The book is in Previews now, code DEC11 1045, for publication in March. I’d like to be able to tell you whether to order it, but I haven’t had a chance to read this review copy yet. I’ll see how well the graphic novel works for those (like me) who haven’t read the series. (After skimming descriptions on wikipedia, I think I’d get so frustrated at Tally that it wouldn’t be enjoyable for me anyway.)
Also sent to me was the second volume of Salvatore (NBM, $14.99). I didn’t read the previous one, but here’s a back-and-forth between two good critics on the first book. And here’s the publisher’s description of book two.
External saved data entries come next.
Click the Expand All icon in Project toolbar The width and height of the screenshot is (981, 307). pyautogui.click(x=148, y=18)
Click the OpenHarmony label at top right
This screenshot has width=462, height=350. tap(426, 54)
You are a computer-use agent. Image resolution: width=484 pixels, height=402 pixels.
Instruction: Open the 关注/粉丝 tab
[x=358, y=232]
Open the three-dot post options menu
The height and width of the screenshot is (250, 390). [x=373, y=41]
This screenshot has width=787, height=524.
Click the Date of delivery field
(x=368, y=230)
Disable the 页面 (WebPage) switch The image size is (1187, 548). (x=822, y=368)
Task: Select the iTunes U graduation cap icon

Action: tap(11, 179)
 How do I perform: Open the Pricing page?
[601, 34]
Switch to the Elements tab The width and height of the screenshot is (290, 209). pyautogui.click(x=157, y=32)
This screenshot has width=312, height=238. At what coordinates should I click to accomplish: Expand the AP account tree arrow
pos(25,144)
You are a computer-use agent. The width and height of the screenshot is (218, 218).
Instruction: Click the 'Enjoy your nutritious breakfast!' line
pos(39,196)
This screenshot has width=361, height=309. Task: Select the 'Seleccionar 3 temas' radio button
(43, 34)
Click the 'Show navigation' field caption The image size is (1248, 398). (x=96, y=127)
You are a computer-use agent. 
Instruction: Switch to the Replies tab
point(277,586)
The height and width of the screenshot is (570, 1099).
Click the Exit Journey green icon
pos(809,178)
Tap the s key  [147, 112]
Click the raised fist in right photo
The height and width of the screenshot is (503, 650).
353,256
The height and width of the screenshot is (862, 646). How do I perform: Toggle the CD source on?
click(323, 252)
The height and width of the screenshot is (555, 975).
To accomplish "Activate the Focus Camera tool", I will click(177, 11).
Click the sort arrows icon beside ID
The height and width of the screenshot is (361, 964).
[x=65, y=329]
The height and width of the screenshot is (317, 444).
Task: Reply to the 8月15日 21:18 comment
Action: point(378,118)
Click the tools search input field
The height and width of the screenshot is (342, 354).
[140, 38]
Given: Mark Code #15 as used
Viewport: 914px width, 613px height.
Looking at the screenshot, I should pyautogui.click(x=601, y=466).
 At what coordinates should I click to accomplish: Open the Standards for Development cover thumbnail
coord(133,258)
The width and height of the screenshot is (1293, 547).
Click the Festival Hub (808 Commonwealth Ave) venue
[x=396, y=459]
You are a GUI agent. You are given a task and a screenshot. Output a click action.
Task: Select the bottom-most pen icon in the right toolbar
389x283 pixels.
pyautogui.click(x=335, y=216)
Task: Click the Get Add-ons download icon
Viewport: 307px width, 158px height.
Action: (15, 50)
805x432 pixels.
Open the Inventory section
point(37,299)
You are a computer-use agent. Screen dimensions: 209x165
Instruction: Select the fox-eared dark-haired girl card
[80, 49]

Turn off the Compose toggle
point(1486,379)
It doesn’t sound like my kind of thing, because I have enough anxiety without reading a book that produces more, but a flip-through shows skilled art with anthropomorphic characters.
Tina’s Mouth: An Existential Comic Diary (Houghton Mifflin Harcourt, $18.95) is one of those fake-journal illustrated texts that makes me quibble over whether it’s really comics. Regardless, I’m intrigued by the premise, since this one tackles the life of an Indian girl in high school in Southern California, by Keshni Kashyap and Mari Araki. This book is supposedly the result of a class assignment to keep a diary while studying Jean-Paul Sartre, telling the story of how loner Tina comes of age. Hopefully, I’ll enjoy it without having to understand existentialism.
I was thrilled to hear that there was a second collection of Johnny Wander webcomics, so I ordered myself the book, which arrived this week. It’s another slice-of-life strip, but I like its distinctive look, and that there’s clearly more to the characters than what we’re shown. They feel like real people to me (and I believe that’s because they’re based on the writer and artist and their friends). It’s funny and insightful, what more can you want from a webcomic? In this case, the ability to read it anywhere I want, without a laptop or power cord.